Williams, the former children and young adults' librarian for Jamestown, heard about Davis' decision to journey as a volunteer to Ghana. The more she thought about Davis, the more excited she got. She applied for the same volunteer abroad program at Cape Deaf, and was accepted. "Certainly at any point during the trip, I was glad you came along," Davis said as she smiled at her friend.
When they arrived, the students performed lively dances, "which was extraordinary since they can't hear anything," Williams noted. Cape Deaf students learn American Sign Language, and the volunteers learned some sign phrases during the stay. In addition to hearing-disabled students, some blind students attend the school and are taught Braille. The sight-impaired children grabbed the visitors' cameras and jokingly snapped pictures of each other, "which was also funny because they couldn't see anything."
The clash of cultures could cause trouble, unbeknownst to the foreign visitors. If children did not do their chores, they would be punished by not receiving meals. The librarians saw children hunched over, carrying buckets of water. "We would offer to carry the water, not realizing they would not disobey a white person. But at the same time they knew they had disobeyed their teacher and would lose rations of daily food," Williams explained.
Not that the food was always to the Americans' liking. They were served "grass cutter" which they later found out was rat. In addition, produce was fertilized with human waste, so everything had to be cooked thoroughly before eating.
One slide showed some electrical appliances unplugged near an outlet. "Don't let the electrical cord fool you," Williams warned. The two women had a refrigerator and hot plate in their guest quarters, but nothing worked. "The whole time there, we had no electricity." A picture flashed on the screen of a sink with a bucket of water next to it. "The sink had no running water," Williams added.
The absence of running water and electricity emphasized the arduous labor the Cape Coast workers endured to build the library.
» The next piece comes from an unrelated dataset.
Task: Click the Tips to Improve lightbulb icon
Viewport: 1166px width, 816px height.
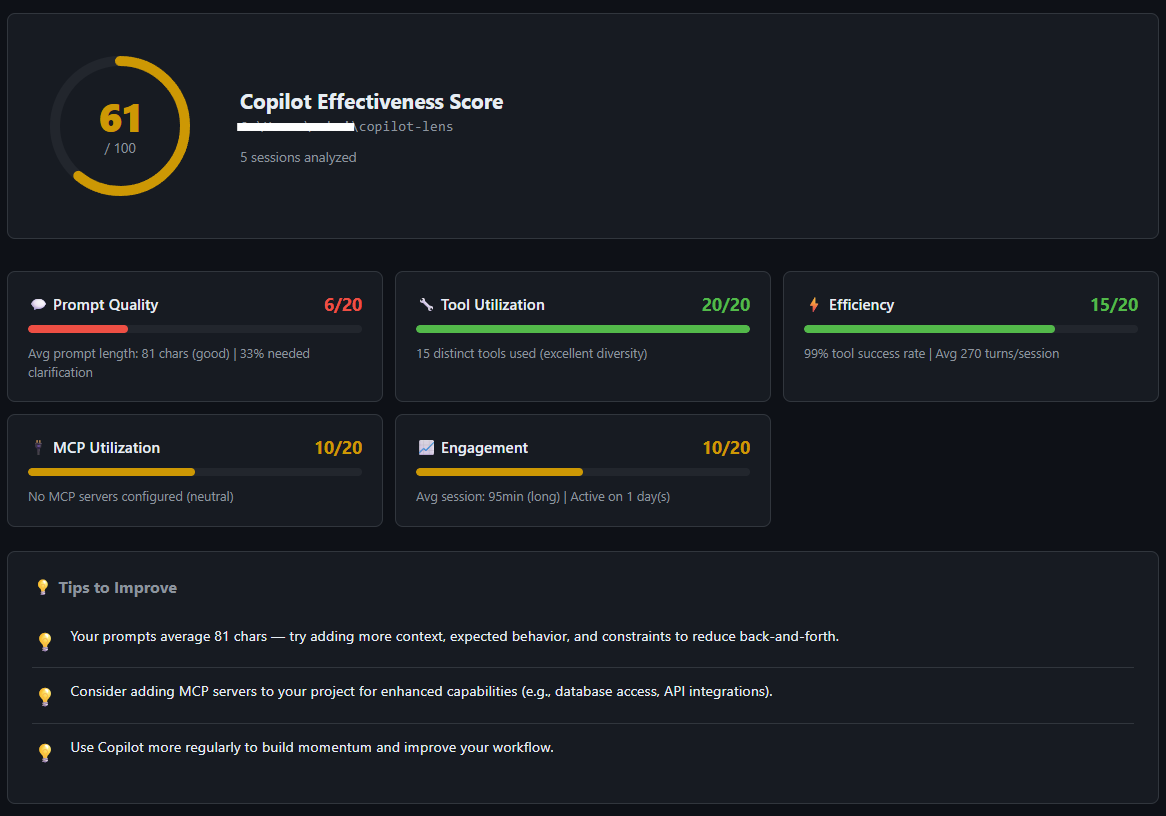Action: [43, 587]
One snapshot revealed a work area with few tools. No machinery was available, and a single wheelbarrow was used for cement mixing.
Despite a life seeming so difficult to a well-off American, the people of Cape Coast were happy and always smiling. The volunteers witnessed strong, caring relationships everywhere. They agreed one of the best things about Ghana was the lack of violence. "They are very serious about personal safety and child safety," Davis said.
The women stressed that the mission of Cape Deaf is to highly educate students, so they do not need to rely on others because of their disability. Chicken and pig farming are two of the vocations taught. Staff members of the school wore samples of batik, hand-printed cloth created by the students.
Williams and Davis did not need to wait long to uncover fascinating, and sometimes shocking, aspects of Ghanian culture and history. One picture showed what looked like a long trunk shaped like a Coca-Cola bottle; another image captured men carrying a big pink fish. The objects were coffins, for which Ghana is famous. Funerals are three days long, lavish, and the whole village is invited. "People come from all over the world to have their coffins made," Davis noted.
The librarians also flashed pictures of Cape Coast Castle, a slave trade fort in the 1700s, and described the squalor endured by the captured people at that time. Following the images of a treacherous past were slides of the Cape Coast Public Library, "the most beautiful building there," Davis said. Few people used the library, however, because people must pay to join the library. "Many people didn't have the money, so few people, save a few college students, were there," she added.
Davis and Williams visited the orphanage where Davis' daughter, Hannah, volunteered the previous year. Urine ran through streets in a village of squalor that held little hope for the children. "When they turn 18 they are turned into the street," Williams noted.
In a question and answer session with the audience, Williams and Davis admitted they would like to return to Ghana, or to other places in order to repeat the effort toward education for world communities in need. To build and staff libraries is $4,000 a year, "which is nothing," Williams said.